Facts
The assessee appealed against an addition of Rs 7,90,88,435 made by the AO by invoking the proviso to Section 2(15) of the Income Tax Act, 1961, which was confirmed by the CIT(A). The assessee contended that the issue was covered by previous judgments in its own case and that the CIT(A) erroneously passed an ex parte order without considering its detailed submissions regarding the charitable nature of its activities.
Held
The Tribunal observed that the CIT(A) had passed an ex parte order without deciding on the merits of the case. In the interest of justice and fairplay, the Tribunal restored the appeal to the file of the CIT(A) for de novo adjudication, allowing the assessee a fresh opportunity to make effective representations and furnish evidence.
Key Issues
Whether the assessee's activities fall under charitable purpose as defined in Section 2(15) and are eligible for exemptions under Sections 10(23C)(iv), 11, and 12 of the Income Tax Act, 1961; and whether the CIT(A) erred in passing an ex parte order without considering the assessee's submissions.
Sections Cited
Section 143(3), Proviso to Section 2(15), Section 10(23C)(iv), Section 11, Section 12
AI-generated summary — verify with the full judgment below
Income Tax Appellate Tribunal, DELHI BENCH “A”: NEW DELHI
Before: SHRI M. BALAGANESH & SHRI ANUBHAV SHARMA
O R D E R PER M. BALAGANESH, A. M.: The appeal in for AY 2016-17, arises out of the 1. order of the National Faceless Appeal Centre (NFAC), Delhi [hereinafter referred to as „ld. CIT(A)‟, in short] in Appeal No. ITBA/NFAC/S/250/2023- 24/1053611359(1) dated 08.06.2023 against the order of assessment passed u/s 143(3) of the Income-tax Act, 1961 (hereinafter referred to as „the Act‟) dated 28.12.2018 by the Assessing Officer, ACIT, Circle Exempt-1(1), New Delhi (hereinafter referred to as „ld. AO‟).

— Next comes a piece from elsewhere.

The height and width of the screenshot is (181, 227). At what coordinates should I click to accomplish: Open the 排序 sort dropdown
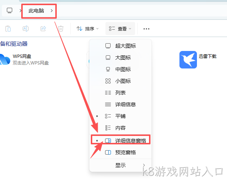(x=88, y=29)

The assessee has raised the following grounds of appeal:-
“1. That on the facts and law involved, the Ld. Commissioner of Income Tax (Appeals) [Ld. CIT(A)] erred in confirming the addition of Rs 7,90,88,435/- made by Ld. Assessing officer [Ld. AO] by invoking proviso to Section 2(15) of the Income Tax Act, 1961. The impugned addition is made which stands already jettisoned by the order of Hon'ble Delhi High Court in appellant's own case for AY 2012-13 (ITA No 154/2021 order dated 30.09.2021) and several orders of Hon'ble Delhi ITAT in similar facts in appellant own case of earlier AYs 2014-15 (ITA No 4741/DEL/2017 order dated 21.09.2020), AY 2013-14 (ITA No 4740/DEL/2017 order dated 21.09.2020), AY 2012-13 (ITA No 0643/DEL/2017 order dated 25.02.2020) which squarely covers the present issue in favor of assessee (being Covered Matter).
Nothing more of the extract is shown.